Fukushima: Situation improving all the time

Will 30

Clues that the site might be dangerously radioactive.

What makes *me* think the site around the reactors is radioactive is that if it wasn't, a man with a pair of eyes would have been sent to check the water level / temperature in the storage ponds. Perhaps he would be lowered by helicopter if the stairs are all blocked by the explosively destroyed upper storeys, and the collective might of the Japanese fire brigade neglected to bring a long ladder with them.

Of course, he's not going there at all, even in a helicopter, because it's too f-ing dangerous.

Fukushima on Thursday: Prospects starting to look good

Will 30

Wot no wires?

A nuclear plant lives and dies by its instrumentation, and every famous nuclear reactor accident (Windscale, TMI, Chernobyl) is a story of operators confused by faulty or inadequate instrumentation - either missing the obvious (in hindsight) for hours/days, or making terrible blunders which make things worse because they misinterpreted stuff from the control room.

I do not look at the pictures of those reactor buildings with their tops blown off and feel the slightest bit encouraged that as soon as the power is back on it's going to be a simple matter of setting a few switches and getting everything back under control from the comfort of a desk


My bet would be that everything electrical in the top of those buildings is now bust - if the explosions didn't break it, and the fuel fire didn't burn it, then air-dropping seawater should have done the trick.

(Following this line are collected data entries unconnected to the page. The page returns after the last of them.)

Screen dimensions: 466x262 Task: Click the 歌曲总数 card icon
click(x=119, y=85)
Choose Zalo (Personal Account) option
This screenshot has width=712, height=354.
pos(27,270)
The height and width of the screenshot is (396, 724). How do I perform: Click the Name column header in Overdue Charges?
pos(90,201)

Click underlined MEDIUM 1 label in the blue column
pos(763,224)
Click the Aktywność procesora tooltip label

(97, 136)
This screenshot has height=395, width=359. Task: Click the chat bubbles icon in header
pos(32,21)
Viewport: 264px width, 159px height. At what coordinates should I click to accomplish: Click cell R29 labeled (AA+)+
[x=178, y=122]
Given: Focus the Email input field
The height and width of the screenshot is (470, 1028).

I'd be surprised if it's ever back in control in any way more than "we built a thick enough concrete box around the whole lot that we're not going to worry about what's inside." Much like Chernobyl, there'll be the undiscovered remains of a few blokes in there too.

Windows 7 upgrades Vista laptops to lower battery life

Will 30

Don't help the stupid take over the world

It's bad enough that the world is filling-up with people who think that "Voila!" is spelt "Whallah!".

To provide an outlet for those who think it's spelt "wala!" is a crime against humanity. Please stop now.